### Exercise goal
Nothing in the data may be altered; the answer is a verbatim copy of it.
*** Opening Data provided ***
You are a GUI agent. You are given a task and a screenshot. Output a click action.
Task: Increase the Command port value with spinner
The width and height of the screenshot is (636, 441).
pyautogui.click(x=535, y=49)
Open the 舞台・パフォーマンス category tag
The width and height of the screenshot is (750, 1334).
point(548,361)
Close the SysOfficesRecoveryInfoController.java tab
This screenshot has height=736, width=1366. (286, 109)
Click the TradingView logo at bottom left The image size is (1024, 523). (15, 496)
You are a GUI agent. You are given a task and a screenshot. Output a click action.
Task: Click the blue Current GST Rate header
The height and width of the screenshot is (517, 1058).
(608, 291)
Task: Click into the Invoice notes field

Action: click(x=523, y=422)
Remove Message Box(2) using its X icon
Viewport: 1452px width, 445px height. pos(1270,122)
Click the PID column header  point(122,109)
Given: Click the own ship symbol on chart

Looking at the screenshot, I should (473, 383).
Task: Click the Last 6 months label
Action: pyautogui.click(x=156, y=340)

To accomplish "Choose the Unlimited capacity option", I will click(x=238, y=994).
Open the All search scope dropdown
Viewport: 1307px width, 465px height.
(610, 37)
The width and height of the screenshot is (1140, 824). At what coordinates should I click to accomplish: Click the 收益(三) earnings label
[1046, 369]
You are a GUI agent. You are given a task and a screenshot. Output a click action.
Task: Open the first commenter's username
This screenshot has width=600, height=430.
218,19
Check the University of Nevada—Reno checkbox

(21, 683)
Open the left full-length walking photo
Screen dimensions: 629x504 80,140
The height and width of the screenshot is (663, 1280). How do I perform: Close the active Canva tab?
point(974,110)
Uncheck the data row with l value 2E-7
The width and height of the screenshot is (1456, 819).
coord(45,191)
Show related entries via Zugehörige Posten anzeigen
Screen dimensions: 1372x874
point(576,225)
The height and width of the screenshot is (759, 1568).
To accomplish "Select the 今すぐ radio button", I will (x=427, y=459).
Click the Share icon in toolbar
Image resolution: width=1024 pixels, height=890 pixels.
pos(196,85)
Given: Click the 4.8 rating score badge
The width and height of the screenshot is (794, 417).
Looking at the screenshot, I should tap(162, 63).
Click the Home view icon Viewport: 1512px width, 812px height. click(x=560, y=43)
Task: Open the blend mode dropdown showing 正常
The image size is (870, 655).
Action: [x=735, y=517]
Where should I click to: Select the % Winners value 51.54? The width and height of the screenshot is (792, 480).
*** Closing Data provided ***
### Solution for this task
You are a GUI agent. You are given a task and a screenshot. Output a click action.
Task: Increase the Command port value with spinner
The width and height of the screenshot is (636, 441).
pyautogui.click(x=535, y=49)
Open the 舞台・パフォーマンス category tag
The width and height of the screenshot is (750, 1334).
point(548,361)
Close the SysOfficesRecoveryInfoController.java tab
This screenshot has height=736, width=1366. (286, 109)
Click the TradingView logo at bottom left The image size is (1024, 523). (15, 496)
You are a GUI agent. You are given a task and a screenshot. Output a click action.
Task: Click the blue Current GST Rate header
The height and width of the screenshot is (517, 1058).
(608, 291)
Task: Click into the Invoice notes field

Action: click(x=523, y=422)
Remove Message Box(2) using its X icon
Viewport: 1452px width, 445px height. pos(1270,122)
Click the PID column header  point(122,109)
Given: Click the own ship symbol on chart

Looking at the screenshot, I should (473, 383).
Task: Click the Last 6 months label
Action: pyautogui.click(x=156, y=340)

To accomplish "Choose the Unlimited capacity option", I will click(x=238, y=994).
Open the All search scope dropdown
Viewport: 1307px width, 465px height.
(610, 37)
The width and height of the screenshot is (1140, 824). At what coordinates should I click to accomplish: Click the 收益(三) earnings label
[1046, 369]
You are a GUI agent. You are given a task and a screenshot. Output a click action.
Task: Open the first commenter's username
This screenshot has width=600, height=430.
218,19
Check the University of Nevada—Reno checkbox

(21, 683)
Open the left full-length walking photo
Screen dimensions: 629x504 80,140
The height and width of the screenshot is (663, 1280). How do I perform: Close the active Canva tab?
point(974,110)
Uncheck the data row with l value 2E-7
The width and height of the screenshot is (1456, 819).
coord(45,191)
Show related entries via Zugehörige Posten anzeigen
Screen dimensions: 1372x874
point(576,225)
The height and width of the screenshot is (759, 1568).
To accomplish "Select the 今すぐ radio button", I will (x=427, y=459).
Click the Share icon in toolbar
Image resolution: width=1024 pixels, height=890 pixels.
pos(196,85)
Given: Click the 4.8 rating score badge
The width and height of the screenshot is (794, 417).
Looking at the screenshot, I should tap(162, 63).
Click the Home view icon Viewport: 1512px width, 812px height. click(x=560, y=43)
Task: Open the blend mode dropdown showing 正常
The image size is (870, 655).
Action: [x=735, y=517]
Where should I click to: Select the % Winners value 51.54? The width and height of the screenshot is (792, 480).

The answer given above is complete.